72    Critically, one of the attachments to the final draft plan was the port security risk assessment prepared in early 2011 by Risk Resolution on Mineralogy’s instructions. It appeared to be a comprehensive security assessment for the purposes of regs 3.05 and 3.40, being a matter that the delegate considered of particular relevance in his assessment of Mineralogy’s ability. As I have noted at [29] above, the assessment referred to Citic’s participation in its formation and to Mineralogy’s financial strength to undertake the role of port operator.

73    In Minister for Immigration and Ethnic Affairs v Wu Shan Liang (1966) 185 CLR 259 at 272 Brennan CJ, Toohey, McHugh and Gummow JJ identified the practical restraints on judicial review in the following well-known passage:

“… a court should not be “concerned with looseness in the language … nor with unhappy phrasing” of the reasons of an administrative decision-maker. The Court continued: “The reasons for the decision under review are not to be construed minutely and finely with an eye keenly attuned to the perception of error.”

These propositions are well settled. They recognise the reality that the reasons of an administrative decision-maker are meant to inform and not to be scrutinised upon over-zealous judicial review by seeking to discern whether some inadequacy may be gleaned from the way in which the reasons are expressed. In the present context, any court reviewing a decision upon refugee status must beware of turning a review of the reasons of the decision-maker upon proper principles into a reconsideration of the merits of the decision.” (emphasis added; citations omitted)
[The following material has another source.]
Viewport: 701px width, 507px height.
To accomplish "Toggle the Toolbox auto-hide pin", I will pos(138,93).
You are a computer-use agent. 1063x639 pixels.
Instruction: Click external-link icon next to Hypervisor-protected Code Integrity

74    The Citic parties’ and the Secretary’s criticisms of the delegate’s reasons were essentially attempts to attack the merits of his decision in a manner not open in judicial review proceedings. For example, those submissions criticised the delegate for not considering that Mineralogy’s leasehold interests in the port formed a minor part of its total area and did not include the bulk of water-side areas. Ordinarily, such an absence of rights over the realty (if water areas in a port can be so described) would be common to all persons, unless the port operator were a government. However, the authority of being a designated port operator under the Act overcomes any difficulty that would exist because the person did not have an interest in the real property. A police constable’s lack of an interest in real property is no obstacle in his or her being able to exercise a common law or statutory power of entry onto land to effect an arrest if he or she satisfies the conditions stipulated by the law. So too, a port operator exercises the power under the Act to regulate, or cause, matters to be done with in the port.
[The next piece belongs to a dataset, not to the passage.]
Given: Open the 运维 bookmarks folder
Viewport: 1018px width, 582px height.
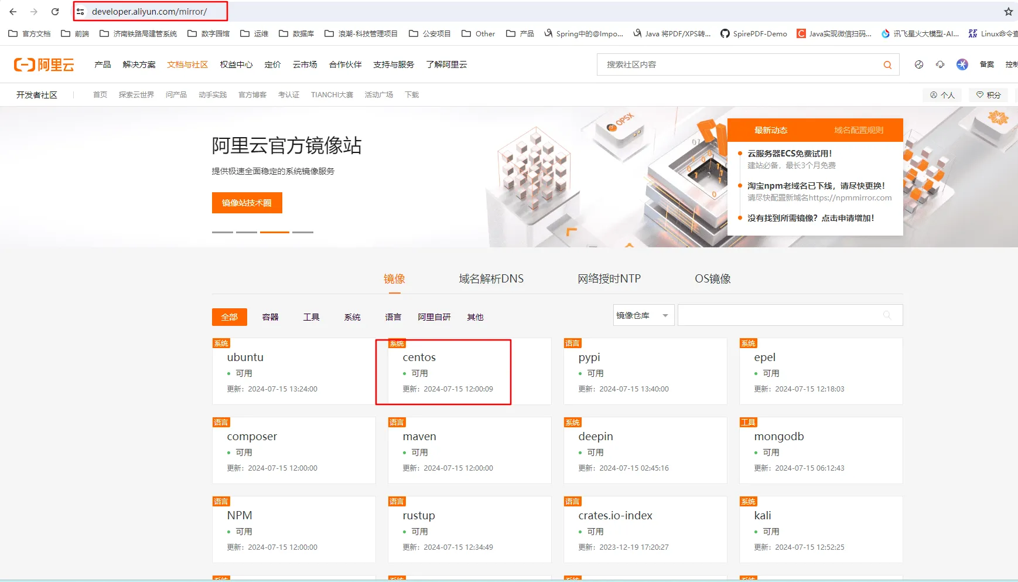Looking at the screenshot, I should pos(255,34).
75    Moreover, if a port operator were experiencing, for example, recalcitrance in complying with s 45 from a maritime industry participant in the port, the Secretary has extensive powers to seek to bring about compliance with the port operator’s plan. Importantly, a maritime industry participant cannot engage in conduct that obstructs or hinders compliance with a maritime security plan of another participant pursuant to s 45(1). That obligation is enforceable by injunction proceedings. Where a port operator has given the relevant part of its maritime security plan or covering plan to an affected maritime industry participant, if that participant agrees in writing to the activities being covered by the covering plan, the participant must take all reasonable steps to comply with the covering plan (s 45(3)).

76    The provisions of s 45 demonstrate that the Parliament had ensured that, where co-operation between maritime industry participants was lacking, plans could be enforced. And, of course, the Secretary must approve each participant’s maritime security plans under ss 50 and 51. The approval process enables the Secretary to ensure that discordant plans are harmonised before they are approved, and the Secretary also has power to direct variation, revision or cancellation of plans that are in force under ss 53-59 of the Act. The power to direct revision of a plan under s 55 is available where the Secretary is no longer satisfied that it adequately addresses the relevant requirements of a plan under Div 4 of Pt 3 of the Act.

77    I reject the Citic parties’ argument that, as the principal user and Mineralogy’s nominated port facility operator, their consent to Mineralogy’s port security plan was necessary. That argument was misconceived. If correct, it would give any person within a port an effective veto over, first, who could be designated as port operator and, secondly, what the port operator, as the statutory appointee with overall responsibility for the security of the port, could require, or create obligations for, others to do under s 45. The argument only has to be appreciated for what it was to see it is unworkable. The Act created the hierarchy of authority for the provision of security in a security regulated port. While co-operation between maritime industry participants is desirable, and would be the ordinary and sensible course, the Act contained its own mechanisms to ensure that, where co-operation is absent, security outcomes can be imposed.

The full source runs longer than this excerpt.